Info II

Vortrag:

„Orofaziale Therapie im Castillo Morales®-Konzept –– Unterstützung kieferorthopädischer Behandlung bei neurologisch betroffenen Kindern und Jugendlichen“

 

Das Castillo Morales® – Konzept ist ein ganzheitliches, neurophysiologisch orientiertes Behandlungskonzept für die Behandlung von sensomotorischen und orofazialen Störungen bei Kindern und Erwachsenen.

Es unterscheidet sich von anderen Konzepten, da eine wichtige Grundlage die Philosophie und Anthropologie der lateinamerikanischen Ureinwohner darstellt, aus der der umfassende Kommunikationsbegriff und die innere Haltung zum Kind entspringen. Respekt vor der Person des anderen und Zutrauen in die Fähigkeiten und Möglichkeiten zur Entwicklung ist Basis jedes zwischenmenschlichen Kontaktes.

Das Castillo Morales® – Konzept füllte bei seiner Einführung in Deutschland vor 30 Jahren mit seinem orofazialen Teil eine große Lücke. Es verbindet in gelungener Weise eine ganzheitliche Sicht des Kindes und den neurophysiologischen ganzkörperlichen Zugang zum orofazialen Komplex mit der funktionellen Kieferorthopädie: sowohl vorbereitend und unterstützend für die Zahnregulierung als auch mit rationalem Einsatz kieferorthopädischer Geräte für die Rehabilitation. Zum Konzept gehört der Einsatz der stimulierenden Gaumenplatten, vorbereitend oft auch der Mundvorhofplatten. Begleitend können im Verlauf funktionskieferorthopädische Geräte wie Fränkel, Klammt, Bionator u.a. hilfreich sein.

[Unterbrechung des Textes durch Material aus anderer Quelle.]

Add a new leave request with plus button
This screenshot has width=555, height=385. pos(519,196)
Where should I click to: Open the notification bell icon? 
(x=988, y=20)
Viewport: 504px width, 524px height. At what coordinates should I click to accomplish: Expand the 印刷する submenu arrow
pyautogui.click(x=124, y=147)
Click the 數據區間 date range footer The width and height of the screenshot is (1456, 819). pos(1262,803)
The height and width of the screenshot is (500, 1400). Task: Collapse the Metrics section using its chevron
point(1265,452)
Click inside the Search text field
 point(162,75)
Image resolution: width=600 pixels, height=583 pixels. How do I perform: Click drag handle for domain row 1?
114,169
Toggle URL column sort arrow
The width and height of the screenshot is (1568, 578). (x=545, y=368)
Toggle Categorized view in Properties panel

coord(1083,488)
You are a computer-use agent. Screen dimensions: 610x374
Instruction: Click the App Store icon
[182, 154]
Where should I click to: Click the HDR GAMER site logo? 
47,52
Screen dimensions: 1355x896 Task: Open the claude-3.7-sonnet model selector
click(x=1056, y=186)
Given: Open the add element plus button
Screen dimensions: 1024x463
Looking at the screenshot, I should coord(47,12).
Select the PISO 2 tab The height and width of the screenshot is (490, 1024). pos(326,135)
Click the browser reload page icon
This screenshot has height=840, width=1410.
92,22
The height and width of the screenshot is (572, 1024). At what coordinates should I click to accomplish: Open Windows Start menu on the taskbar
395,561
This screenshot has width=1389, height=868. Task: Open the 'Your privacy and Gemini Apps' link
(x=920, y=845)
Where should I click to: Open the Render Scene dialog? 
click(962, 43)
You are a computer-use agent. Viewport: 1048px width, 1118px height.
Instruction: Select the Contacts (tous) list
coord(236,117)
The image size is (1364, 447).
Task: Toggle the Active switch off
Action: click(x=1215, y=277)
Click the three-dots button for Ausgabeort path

Eine frühzeitige Behandlung mundmotorischer Störungen kann oft schon die Entwicklung von funktionell bedingten Dysgnathien verhindern oder vermindern.

 

Dies gilt z.B. für:

Ø       Kinder mit infantiler Zerebralparese (ICP).

Ober- und Unterkiefer sind bei ihnen oft schmal, der Gaumen wird hoch und schmal. Beides ist  mitbedingt durch mangelndes Abrollen der Zunge am Gaumen beim Kauen und Schlucken, er bekommt dadurch eine gotische Form. An der Formentwicklung von Zahn- und Kieferstellung sind Auswirkungen ausgebliebener Frühbehandlung abzulesen.  Die Seitwärtsbewegungen von Unterkiefer und Zunge sind eingeschränkt. Oft entsteht ein frontal offener Biss bedingt durch Zungendruck und fehlende Aktivität von Ober- und Unterlippe. Der Zungenstoß nach vorne oben und der Druck der marginalen Fasern der Oberlippe auf die Zahnwurzeln – beide bei Spastik am ausgeprägtesten – führen zur Vorkippung der oberen Schneidezähne

Die unteren Schneidezähne werden von Kinnmuskel und Unterlippe einwärts gedrückt.

Beides führt zu einem Rückbiss/Prognathie, entsprechend der kieferorthopädischen Angle-Klasse II,1. Viel seltener entwickelt sich eine Progenie, entsprechend der Angle-Klasse III, nämlich bei überwiegender Muskelhypotonie und Zungendruck nach vorne unten.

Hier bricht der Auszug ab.